Chas:     So how much attention is given to the care of the four legged athletes?

Mark:    “I’d say it’s definitely our main focus. The Iditarod isn’t just any long distance race.  It requires the musher to be totally focused on his or her team from preparation for the race to the race itself. That basically mandates that the musher has to understand and apply best practice models that give his or her team the opportunity to succeed.  That’s why Dr. Nelson spends the majority of his time with rookies focusing on canine health and well being.  And we spend an entire day (Sunday December 5th) at (4 time Iditarod Champion) Martin Buser’s “Happy Trails” Kennel. Martin goes over the key elements of successful kennel management from A to Z. “

Chas:     You said earlier that this conference is designed to help teams succeed. So, what’s your definition for success in relation to a rookie team’s journey from Anchorage to Nome?

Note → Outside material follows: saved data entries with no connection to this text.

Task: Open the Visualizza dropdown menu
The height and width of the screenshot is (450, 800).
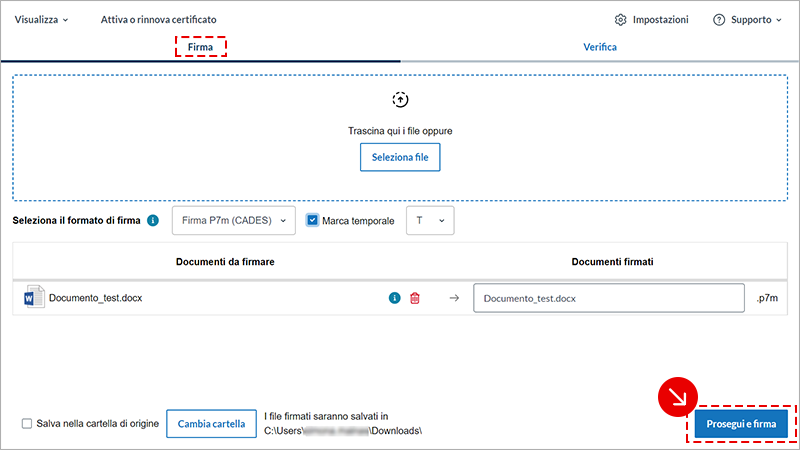Action: (x=42, y=20)
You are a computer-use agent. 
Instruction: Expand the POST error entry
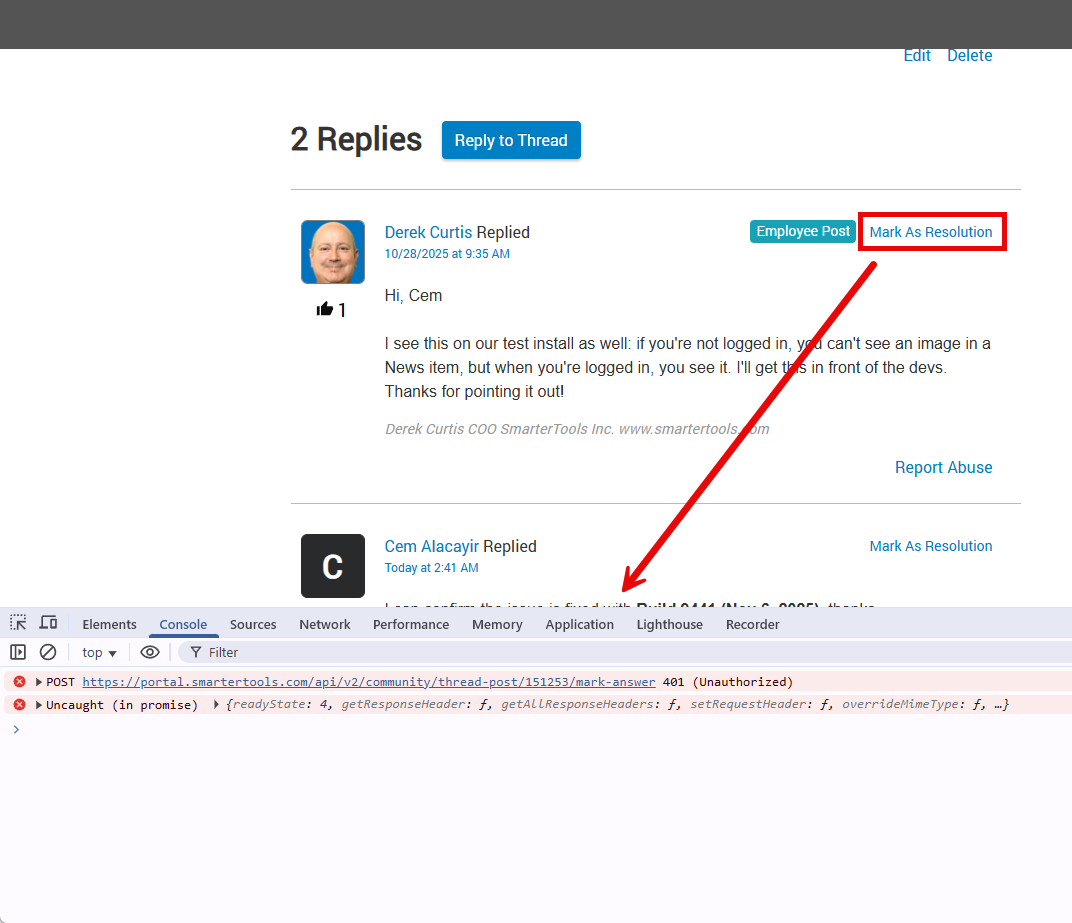coord(39,682)
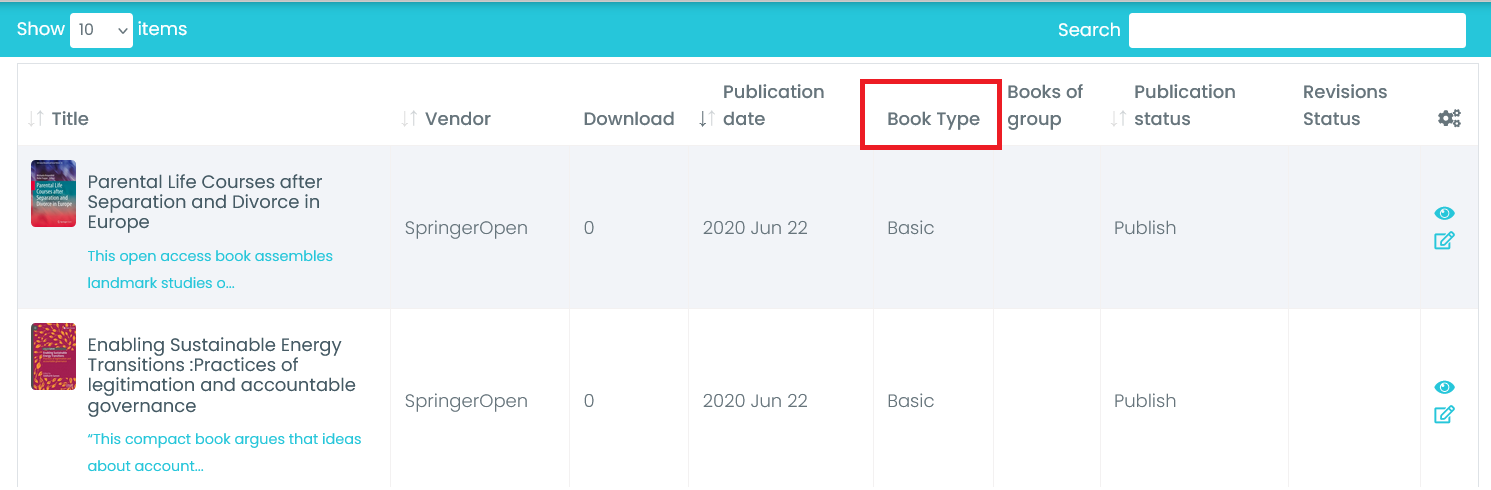Open Enabling Sustainable Energy Transitions cover thumbnail
This screenshot has height=490, width=1491.
pyautogui.click(x=53, y=356)
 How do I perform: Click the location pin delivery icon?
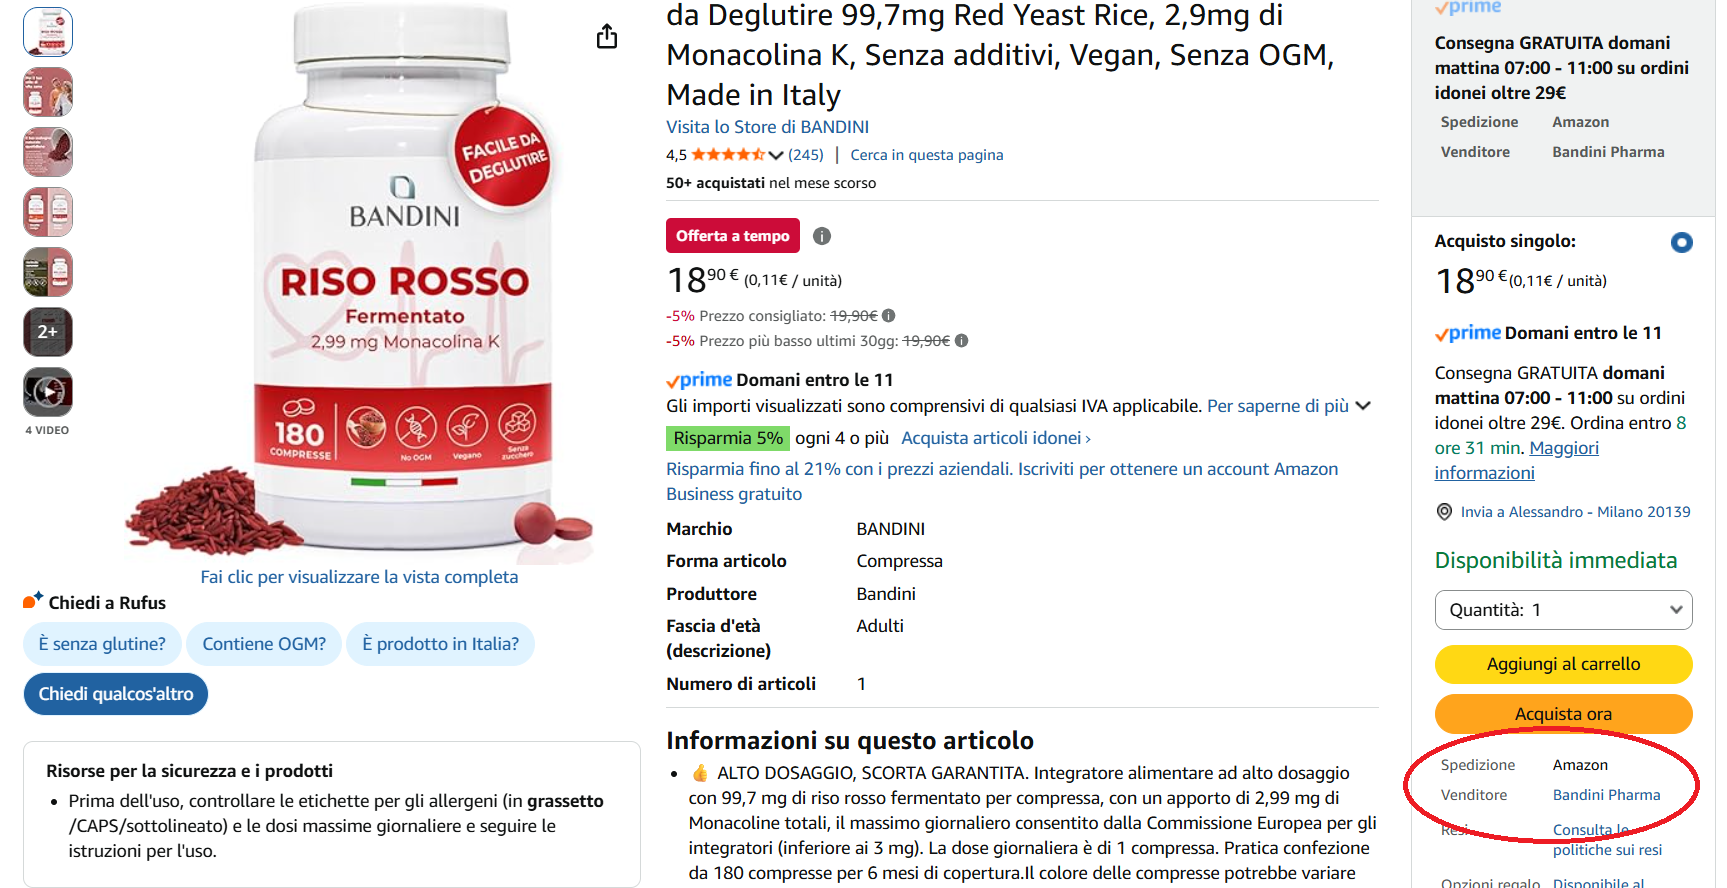point(1444,512)
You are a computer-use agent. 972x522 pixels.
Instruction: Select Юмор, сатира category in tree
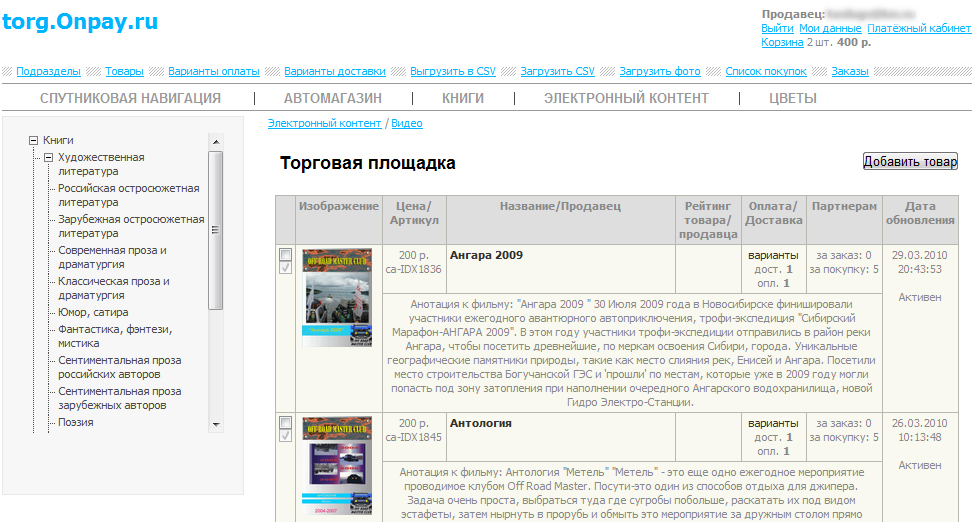point(92,312)
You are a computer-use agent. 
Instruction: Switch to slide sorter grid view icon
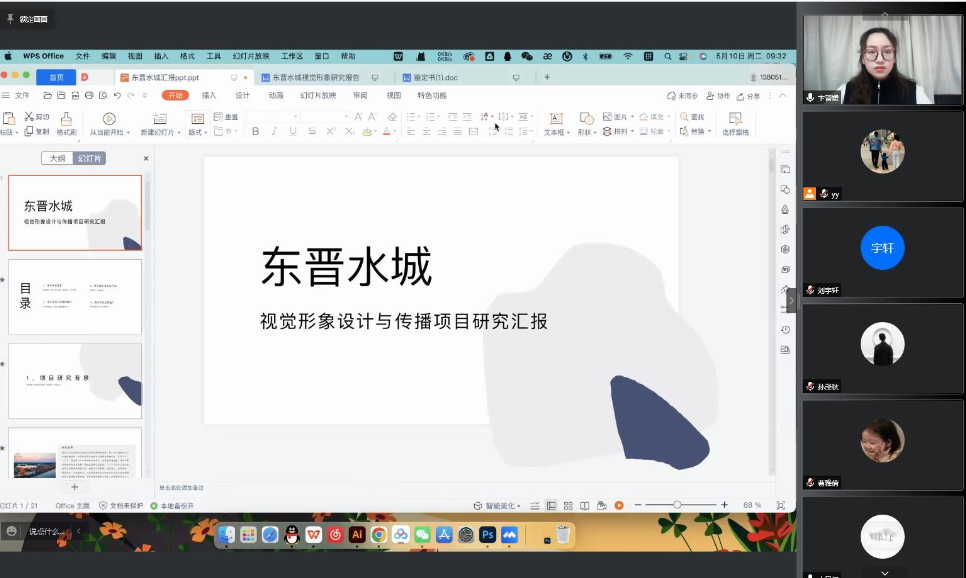tap(568, 506)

Mark:    “I tell rookies at the conference that if they hear any of the presenters repeat a statement… then that’s a signal that they ought to write it down, because it’s probably important. These rookies are going to experience their highest highs and the lowest lows on the Iditarod Trail. Sometimes that can happen over the course of a single hour. They need to understand that this is a race. Success is about how they manage their team. I guess it would be fair to say that when a rookie takes accountability for his or her decisions no matter what the outcome… well that to me is success. And that outcome has to be what’s in the best interest of the team as a whole.”